** SUPPLIED TEXT **

Turkes_2025_J.Mol.Graph.Model_143_109259

Alzheimer's disease (AD) involves progressive cholinergic degeneration, with acetylcholinesterase (AChE) and butyrylcholinesterase (BChE) playing key enzymatic roles in its pathology. In this study, we computationally repurposed four FDA-approved quinolone antibiotics, Norfloxacin, Sparfloxacin, Gatifloxacin, and Nalidixic acid, as potential dual-site cholinesterase (ChE) inhibitors using a hybrid in vitro/in silico workflow. Enzyme inhibition assays identified Norfloxacin as the most potent AChE inhibitor (K(I) = 1.08 microM), while all compounds displayed non-competitive inhibition toward BChE. Molecular docking and MM-GBSA binding free energy analyses revealed key interactions within the catalytic gorge of AChE, supported by hydrogen bonding with Phe295 and Arg296, as well as Pi-Pi contacts with Tyr124. Density functional theory computations highlighted the influence of frontier orbital distribution on binding affinity, particularly for Norfloxacin and Sparfloxacin. An explicit-solvent molecular dynamics simulation of the AChE-Norfloxacin complex further confirmed the stability of the docking-derived binding mode over 100 ns. In an exploratory fashion, SHAP-based machine learning models were applied to a descriptor set derived from QikProp, SwissADME, and Jaguar outputs, suggesting that BBB-related indices and HOMO energy contribute to AChE inhibition, whereas the energy gap is more relevant for BChE; these trends, however, are constrained by the small four-compound dataset and should be regarded as hypothesis-generating. In silico ADME/Tox profiling indicated favorable oral drug-like properties, low predicted CYP450 inhibition liabilities, and physicochemical profiles compatible with CNS-oriented optimization, although passive BBB permeability was not predicted to be high. Finally, systems-level enrichment (STRING, GeneCards) provided a qualitative network context linking ACHE and BCHE to neurodegeneration. Together, these data position Norfloxacin and Sparfloxacin as computationally prioritised candidates whose ChE-related repurposing potential warrants further validation in dedicated cellular and in vivo models.

** SUPPLIED MATERIAL **
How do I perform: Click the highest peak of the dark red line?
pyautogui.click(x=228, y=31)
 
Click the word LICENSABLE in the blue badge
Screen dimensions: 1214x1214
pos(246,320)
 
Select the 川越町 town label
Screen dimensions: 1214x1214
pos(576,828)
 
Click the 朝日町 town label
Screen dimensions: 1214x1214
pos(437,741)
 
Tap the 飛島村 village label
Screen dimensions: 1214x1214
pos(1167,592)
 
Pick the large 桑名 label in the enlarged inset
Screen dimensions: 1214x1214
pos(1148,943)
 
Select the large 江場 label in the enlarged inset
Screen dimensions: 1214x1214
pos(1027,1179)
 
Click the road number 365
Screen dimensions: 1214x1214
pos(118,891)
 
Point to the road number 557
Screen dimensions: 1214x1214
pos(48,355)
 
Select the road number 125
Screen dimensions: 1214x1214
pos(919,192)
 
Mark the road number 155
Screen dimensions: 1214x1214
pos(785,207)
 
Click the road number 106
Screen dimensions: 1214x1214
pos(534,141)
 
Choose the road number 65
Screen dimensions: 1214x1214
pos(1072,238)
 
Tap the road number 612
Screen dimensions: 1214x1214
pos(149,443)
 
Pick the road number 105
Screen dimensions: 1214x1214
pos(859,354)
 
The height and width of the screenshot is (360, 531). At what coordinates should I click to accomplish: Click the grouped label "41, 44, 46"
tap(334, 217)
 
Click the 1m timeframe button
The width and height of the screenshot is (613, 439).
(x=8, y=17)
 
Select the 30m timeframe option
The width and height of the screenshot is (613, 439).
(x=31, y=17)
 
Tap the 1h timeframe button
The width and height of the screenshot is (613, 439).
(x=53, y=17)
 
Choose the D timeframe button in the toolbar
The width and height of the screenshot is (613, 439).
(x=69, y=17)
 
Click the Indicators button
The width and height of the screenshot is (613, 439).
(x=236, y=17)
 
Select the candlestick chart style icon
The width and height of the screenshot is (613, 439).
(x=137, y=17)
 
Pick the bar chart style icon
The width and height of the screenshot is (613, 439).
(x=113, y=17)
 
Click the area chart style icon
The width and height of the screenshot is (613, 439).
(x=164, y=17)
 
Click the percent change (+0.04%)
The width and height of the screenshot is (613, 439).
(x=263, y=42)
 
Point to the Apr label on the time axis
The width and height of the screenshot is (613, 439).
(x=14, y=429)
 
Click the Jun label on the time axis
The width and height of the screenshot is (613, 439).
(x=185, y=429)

** PROBLEM **
Answer these questions from the quinolone study summary at the top of the page.
1. Which compound was the most potent AChE inhibitor, and what was its K(I)?
2. For how long did the molecular dynamics simulation confirm the stability of the AChE-Norfloxacin binding mode?
3. According to the SHAP-based models, which quantity is more relevant for BChE?

** SOLUTION FOR THIS PROBLEM **
1. Norfloxacin, with a K(I) of 1.08 microM.
2. Over 100 ns.
3. The energy gap.